-- TEXT SECTION --
# # # # #
David Atamian, 86, a former interpreter for the State Department, died Thursday at Arlington Hospital following a stroke.

He was the author of numerous articles on Armenia that appeared in a number of newspapers and also of "Mountains of the Moon," a volume of poetry celebrating his Armenian homeland.

Over the years he kept what became a 12-volume diary that he donated to the Library of Congress.

The Library of Congress Quarterly Journal of February 1947 stated: "Perhaps the most significant, certainly the most unusual, of the year's acquisitions is a diary kept for the years 1904 to 1920 in the Armenian language by Mr. David Atamian, a native of Behesni, Turkey."

It was hailed as a "valuable source" for modern history of a region where records were scarce and an important source of information about the life and social position of Armenisans in Turkey and Syria.

Mr. Atamian's parents died during a deportation of the American people by Ottoman authorities during World War I.

He escaped and went to Paris. There he studied at the Sorbonne and then worked from 1918 to 1924 as a relief administrator for the Armenian General Benevolent Union. He traveled widely during this time in the Near East, Europe and Africa to raise funds for refugees.
# # # # #
Carry on the obituary of David Atamian from its final sentence.

-- SUPPLIED MATERIAL --
# # # # #
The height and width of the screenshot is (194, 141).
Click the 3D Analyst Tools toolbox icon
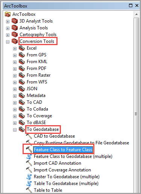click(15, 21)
# # # # #
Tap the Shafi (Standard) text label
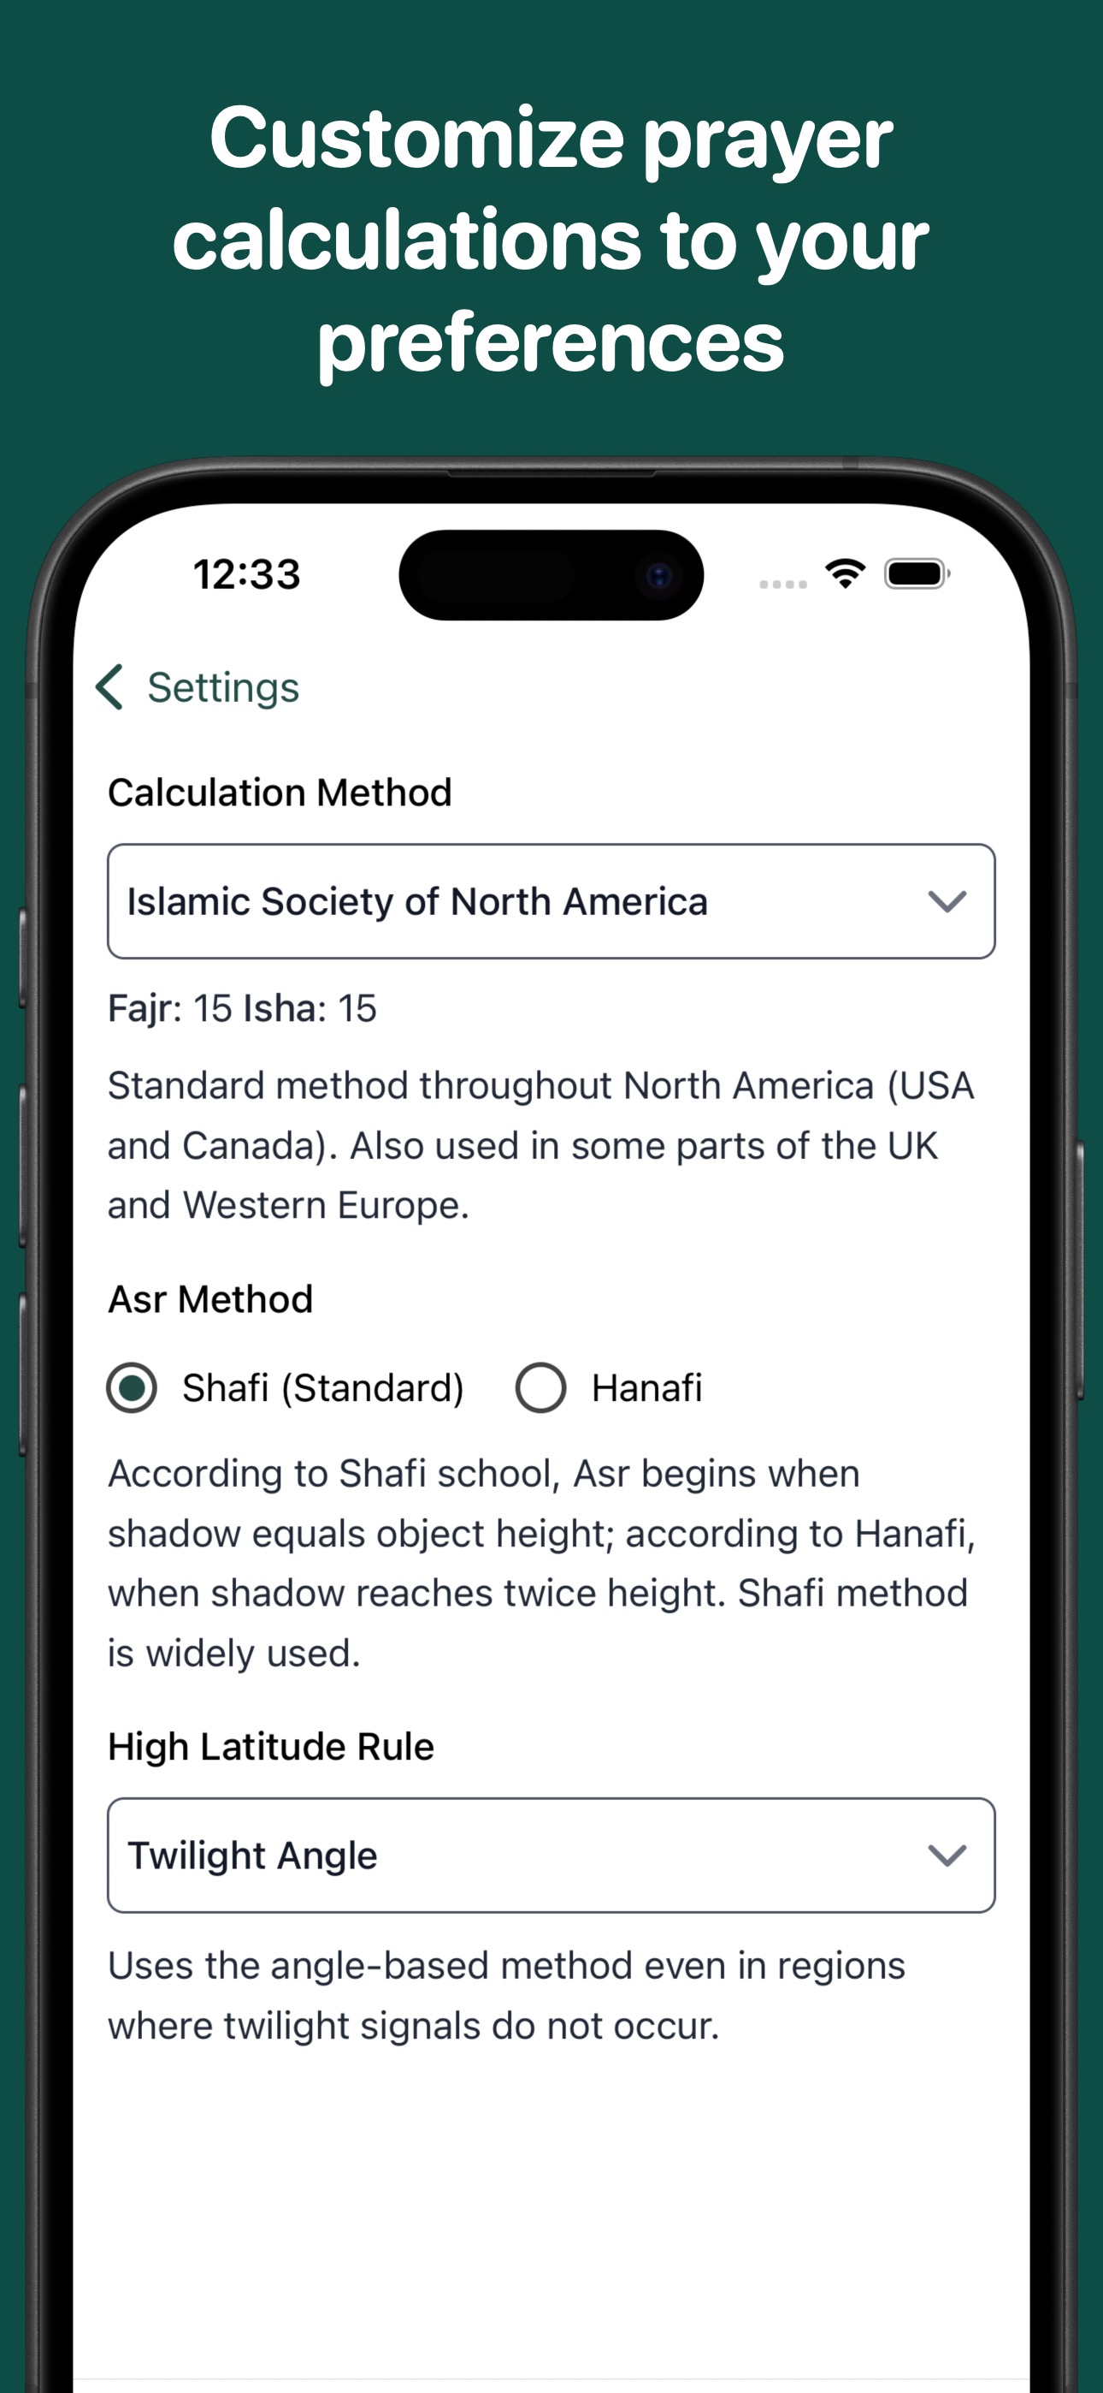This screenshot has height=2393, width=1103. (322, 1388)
# # # # #
-- ANSWER TO THIS EXERCISE --
He came to this country in the 1920s, and became a citizen in 1927. He worked as an interpreter with the State Department and the Agency for International Development and had only recently retired as a contract escort interpreter for foreign visitors In addition to English; Turkish, and Armenian, he spoke Arabic, Parsi, and French.

Mr. Atamian was a member of St. Mary's Armenian Apostolic Church in Washington. He belonged to the Armenian Democratic Liberal Party of Washington and was an honorary life member of the Washington chapter of the Tekeyan Cultural Association.

He belonged to Columbia Lodge No. 285 of the Masons in Arlington, where he lived.

There was no immediate survivors.

It is suggested that expressions of sympathy be in the form of contributions to the Tekeyan Cultural Associations' David Atamian Publication Fund, 11613 Gail Street, Wheaton.